- WORKING DATA:
════════════════════
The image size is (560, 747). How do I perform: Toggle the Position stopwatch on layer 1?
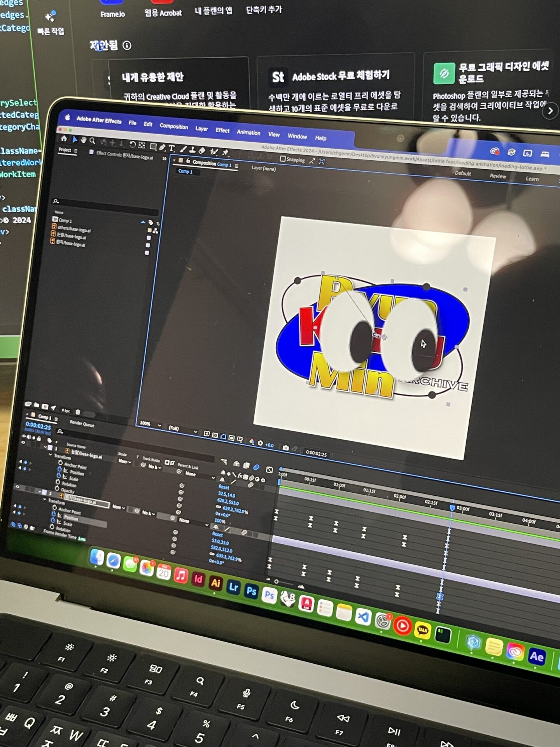coord(60,470)
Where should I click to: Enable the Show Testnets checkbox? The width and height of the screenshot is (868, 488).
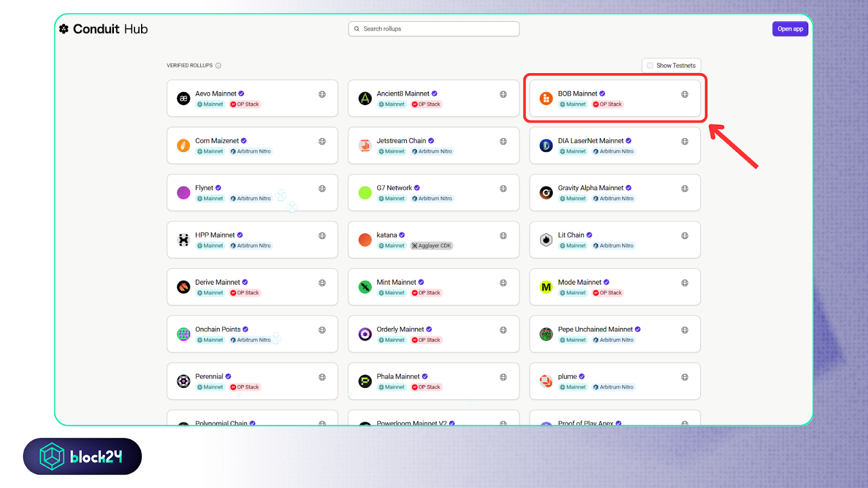(x=650, y=66)
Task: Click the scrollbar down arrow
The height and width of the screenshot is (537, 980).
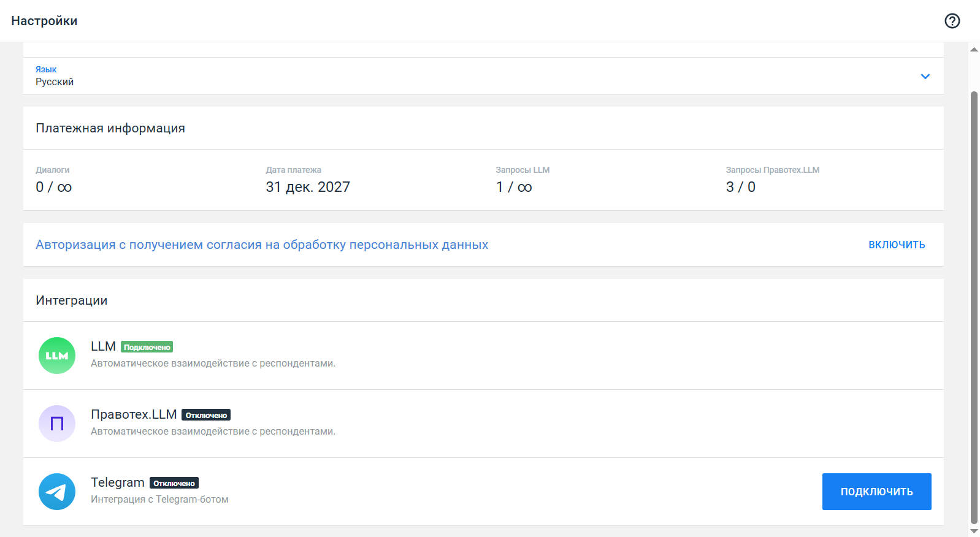Action: point(974,531)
════════════════════
- YOUR OBJECTIVE:
Set down each entry above word for word, without its pictures.

- PROBLEM SOLUTION:
The image size is (560, 747). How do I perform: Toggle the Position stopwatch on layer 1?
coord(60,470)
Where should I click to: Enable the Show Testnets checkbox? The width and height of the screenshot is (868, 488).
(x=650, y=66)
Task: Click the scrollbar down arrow
The height and width of the screenshot is (537, 980).
Action: point(974,531)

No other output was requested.